Task input section start

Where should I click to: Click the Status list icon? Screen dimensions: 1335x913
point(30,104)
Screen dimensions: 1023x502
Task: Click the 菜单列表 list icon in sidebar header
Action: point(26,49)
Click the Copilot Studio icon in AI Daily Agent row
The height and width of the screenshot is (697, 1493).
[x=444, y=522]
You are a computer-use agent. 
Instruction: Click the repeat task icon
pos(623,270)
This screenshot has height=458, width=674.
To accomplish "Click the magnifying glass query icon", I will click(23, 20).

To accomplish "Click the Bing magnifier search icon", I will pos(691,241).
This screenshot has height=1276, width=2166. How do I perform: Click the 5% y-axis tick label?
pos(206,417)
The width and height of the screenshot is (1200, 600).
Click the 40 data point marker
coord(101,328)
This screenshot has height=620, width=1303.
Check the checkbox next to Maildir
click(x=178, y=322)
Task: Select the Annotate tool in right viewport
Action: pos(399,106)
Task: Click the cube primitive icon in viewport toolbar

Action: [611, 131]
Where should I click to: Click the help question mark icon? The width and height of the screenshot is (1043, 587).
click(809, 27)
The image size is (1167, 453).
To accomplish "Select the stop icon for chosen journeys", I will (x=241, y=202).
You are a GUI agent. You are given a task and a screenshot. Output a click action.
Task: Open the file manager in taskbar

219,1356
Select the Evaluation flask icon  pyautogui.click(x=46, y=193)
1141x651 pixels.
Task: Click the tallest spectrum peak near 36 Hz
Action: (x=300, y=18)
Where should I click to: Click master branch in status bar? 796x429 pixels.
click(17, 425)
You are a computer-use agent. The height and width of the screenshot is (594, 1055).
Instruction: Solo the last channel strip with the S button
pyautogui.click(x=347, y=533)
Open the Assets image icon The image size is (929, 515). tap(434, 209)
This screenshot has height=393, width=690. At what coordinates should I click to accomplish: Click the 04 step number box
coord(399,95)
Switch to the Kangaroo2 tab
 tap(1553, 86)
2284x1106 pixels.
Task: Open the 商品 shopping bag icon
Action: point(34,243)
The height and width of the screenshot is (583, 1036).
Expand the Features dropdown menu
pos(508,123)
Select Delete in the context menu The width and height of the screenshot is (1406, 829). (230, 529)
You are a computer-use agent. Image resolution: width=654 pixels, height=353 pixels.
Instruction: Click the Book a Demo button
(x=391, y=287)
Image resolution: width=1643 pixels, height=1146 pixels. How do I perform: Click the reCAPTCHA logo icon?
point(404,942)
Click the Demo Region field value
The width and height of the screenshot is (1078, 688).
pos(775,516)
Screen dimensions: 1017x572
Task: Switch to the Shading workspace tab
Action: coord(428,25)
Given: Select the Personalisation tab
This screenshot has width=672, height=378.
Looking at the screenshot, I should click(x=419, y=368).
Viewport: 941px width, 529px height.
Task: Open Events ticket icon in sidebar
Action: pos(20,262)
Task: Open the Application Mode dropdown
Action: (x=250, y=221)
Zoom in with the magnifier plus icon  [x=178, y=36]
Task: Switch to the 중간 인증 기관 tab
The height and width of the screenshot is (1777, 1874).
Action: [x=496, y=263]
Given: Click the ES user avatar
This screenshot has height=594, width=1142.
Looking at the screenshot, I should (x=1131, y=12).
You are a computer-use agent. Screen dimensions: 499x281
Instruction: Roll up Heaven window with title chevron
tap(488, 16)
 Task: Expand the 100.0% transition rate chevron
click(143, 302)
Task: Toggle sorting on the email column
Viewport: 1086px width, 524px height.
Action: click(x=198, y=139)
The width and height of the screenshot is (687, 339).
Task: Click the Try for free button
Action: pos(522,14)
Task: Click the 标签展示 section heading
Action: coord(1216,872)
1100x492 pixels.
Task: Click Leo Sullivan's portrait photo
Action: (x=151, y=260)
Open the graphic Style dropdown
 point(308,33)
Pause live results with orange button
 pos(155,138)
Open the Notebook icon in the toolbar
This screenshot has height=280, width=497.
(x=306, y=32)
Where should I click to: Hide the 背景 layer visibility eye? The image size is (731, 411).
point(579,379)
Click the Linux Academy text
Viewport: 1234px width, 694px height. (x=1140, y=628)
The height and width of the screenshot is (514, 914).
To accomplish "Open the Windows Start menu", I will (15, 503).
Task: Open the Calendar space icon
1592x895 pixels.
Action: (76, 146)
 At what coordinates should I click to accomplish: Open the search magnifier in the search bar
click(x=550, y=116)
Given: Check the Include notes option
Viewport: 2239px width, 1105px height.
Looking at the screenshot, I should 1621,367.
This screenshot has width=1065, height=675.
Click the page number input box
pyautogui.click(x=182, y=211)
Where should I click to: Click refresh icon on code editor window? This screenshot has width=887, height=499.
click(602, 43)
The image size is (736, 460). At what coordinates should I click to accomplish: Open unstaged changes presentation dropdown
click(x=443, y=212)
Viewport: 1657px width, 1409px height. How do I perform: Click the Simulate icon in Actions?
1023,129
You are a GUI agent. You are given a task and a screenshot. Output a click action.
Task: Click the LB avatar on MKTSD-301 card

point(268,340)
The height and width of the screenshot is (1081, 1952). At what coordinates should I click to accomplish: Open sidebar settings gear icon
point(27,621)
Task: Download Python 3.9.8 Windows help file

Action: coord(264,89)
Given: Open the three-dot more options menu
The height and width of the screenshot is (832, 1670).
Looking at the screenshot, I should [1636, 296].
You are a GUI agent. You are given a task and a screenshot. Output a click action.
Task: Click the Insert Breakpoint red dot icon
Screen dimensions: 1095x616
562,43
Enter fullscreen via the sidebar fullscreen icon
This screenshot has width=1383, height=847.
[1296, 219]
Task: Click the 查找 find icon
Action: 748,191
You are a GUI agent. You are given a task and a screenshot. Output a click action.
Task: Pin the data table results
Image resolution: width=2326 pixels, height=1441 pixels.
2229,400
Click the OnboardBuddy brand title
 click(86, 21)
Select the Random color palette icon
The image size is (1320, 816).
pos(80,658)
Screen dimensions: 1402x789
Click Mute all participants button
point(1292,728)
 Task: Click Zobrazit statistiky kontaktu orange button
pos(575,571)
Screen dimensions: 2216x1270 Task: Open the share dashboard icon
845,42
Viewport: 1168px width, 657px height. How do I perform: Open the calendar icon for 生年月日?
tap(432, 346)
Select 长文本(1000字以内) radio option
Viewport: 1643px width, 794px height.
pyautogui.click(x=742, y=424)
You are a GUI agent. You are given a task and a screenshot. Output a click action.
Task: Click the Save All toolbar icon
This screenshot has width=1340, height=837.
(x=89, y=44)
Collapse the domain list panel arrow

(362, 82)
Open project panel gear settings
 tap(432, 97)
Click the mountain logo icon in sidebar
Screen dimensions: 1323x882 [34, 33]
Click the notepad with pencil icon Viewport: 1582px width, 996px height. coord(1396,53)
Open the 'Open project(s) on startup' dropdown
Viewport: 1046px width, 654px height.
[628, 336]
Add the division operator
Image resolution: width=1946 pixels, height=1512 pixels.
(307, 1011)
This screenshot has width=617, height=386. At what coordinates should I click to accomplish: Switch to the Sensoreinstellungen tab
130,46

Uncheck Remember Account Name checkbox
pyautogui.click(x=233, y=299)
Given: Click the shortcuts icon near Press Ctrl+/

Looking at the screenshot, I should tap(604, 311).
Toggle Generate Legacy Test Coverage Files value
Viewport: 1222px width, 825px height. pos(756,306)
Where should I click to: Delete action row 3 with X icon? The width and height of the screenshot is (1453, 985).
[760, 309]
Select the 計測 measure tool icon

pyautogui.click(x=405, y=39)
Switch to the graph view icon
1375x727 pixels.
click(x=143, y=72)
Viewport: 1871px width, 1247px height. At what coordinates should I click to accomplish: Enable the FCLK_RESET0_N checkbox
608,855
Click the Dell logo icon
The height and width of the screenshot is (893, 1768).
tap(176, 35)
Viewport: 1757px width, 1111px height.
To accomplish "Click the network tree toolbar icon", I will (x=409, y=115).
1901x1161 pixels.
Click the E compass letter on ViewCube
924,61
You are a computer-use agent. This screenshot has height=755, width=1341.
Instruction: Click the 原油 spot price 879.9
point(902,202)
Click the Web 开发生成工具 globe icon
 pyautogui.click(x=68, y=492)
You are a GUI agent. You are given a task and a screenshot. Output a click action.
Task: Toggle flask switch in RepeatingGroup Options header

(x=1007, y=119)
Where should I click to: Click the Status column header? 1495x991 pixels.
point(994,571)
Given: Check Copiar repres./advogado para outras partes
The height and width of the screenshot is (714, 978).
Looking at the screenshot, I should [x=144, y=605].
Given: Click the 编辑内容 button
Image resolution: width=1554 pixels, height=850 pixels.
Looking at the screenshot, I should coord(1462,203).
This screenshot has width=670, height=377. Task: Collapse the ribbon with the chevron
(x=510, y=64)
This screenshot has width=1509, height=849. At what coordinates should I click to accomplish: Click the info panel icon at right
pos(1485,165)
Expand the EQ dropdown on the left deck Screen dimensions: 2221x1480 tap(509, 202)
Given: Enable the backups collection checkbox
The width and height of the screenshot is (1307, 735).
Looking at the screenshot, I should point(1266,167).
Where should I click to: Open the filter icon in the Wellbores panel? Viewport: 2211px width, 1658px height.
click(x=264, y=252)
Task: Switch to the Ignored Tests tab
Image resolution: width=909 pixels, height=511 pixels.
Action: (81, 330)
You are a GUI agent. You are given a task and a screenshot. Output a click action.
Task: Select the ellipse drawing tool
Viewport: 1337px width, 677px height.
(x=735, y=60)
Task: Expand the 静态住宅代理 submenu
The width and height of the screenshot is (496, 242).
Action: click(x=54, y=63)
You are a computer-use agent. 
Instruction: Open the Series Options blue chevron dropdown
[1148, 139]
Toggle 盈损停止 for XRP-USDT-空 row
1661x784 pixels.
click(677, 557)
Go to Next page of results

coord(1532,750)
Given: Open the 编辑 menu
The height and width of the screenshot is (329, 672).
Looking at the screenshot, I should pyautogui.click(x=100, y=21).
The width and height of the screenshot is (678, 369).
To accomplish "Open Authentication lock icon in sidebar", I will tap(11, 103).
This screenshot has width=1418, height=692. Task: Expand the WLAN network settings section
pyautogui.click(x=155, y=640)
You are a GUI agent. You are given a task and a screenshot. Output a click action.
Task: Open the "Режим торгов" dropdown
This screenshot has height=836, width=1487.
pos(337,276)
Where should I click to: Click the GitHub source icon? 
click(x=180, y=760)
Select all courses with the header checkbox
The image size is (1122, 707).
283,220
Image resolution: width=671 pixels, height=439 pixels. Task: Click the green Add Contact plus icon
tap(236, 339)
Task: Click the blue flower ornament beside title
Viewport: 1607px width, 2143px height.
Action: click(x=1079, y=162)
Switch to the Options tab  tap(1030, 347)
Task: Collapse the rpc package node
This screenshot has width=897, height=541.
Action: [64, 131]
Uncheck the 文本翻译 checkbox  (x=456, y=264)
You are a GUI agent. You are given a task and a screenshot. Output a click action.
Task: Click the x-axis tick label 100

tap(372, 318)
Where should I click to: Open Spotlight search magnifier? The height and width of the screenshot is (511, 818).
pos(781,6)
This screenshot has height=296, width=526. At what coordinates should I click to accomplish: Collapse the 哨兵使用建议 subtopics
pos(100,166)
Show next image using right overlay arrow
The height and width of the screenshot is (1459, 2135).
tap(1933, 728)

Task input section end

**What the task requires**
Above are some lines. Repeat exactly, and only, those from the line that has "Viewport: 1337px width, 677px height." through the line that has "Given: Open the 编辑 menu".

**Reply**
Viewport: 1337px width, 677px height.
(x=735, y=60)
Task: Expand the 静态住宅代理 submenu
The width and height of the screenshot is (496, 242).
Action: click(x=54, y=63)
You are a computer-use agent. 
Instruction: Open the Series Options blue chevron dropdown
[1148, 139]
Toggle 盈损停止 for XRP-USDT-空 row
1661x784 pixels.
click(677, 557)
Go to Next page of results

coord(1532,750)
Given: Open the 编辑 menu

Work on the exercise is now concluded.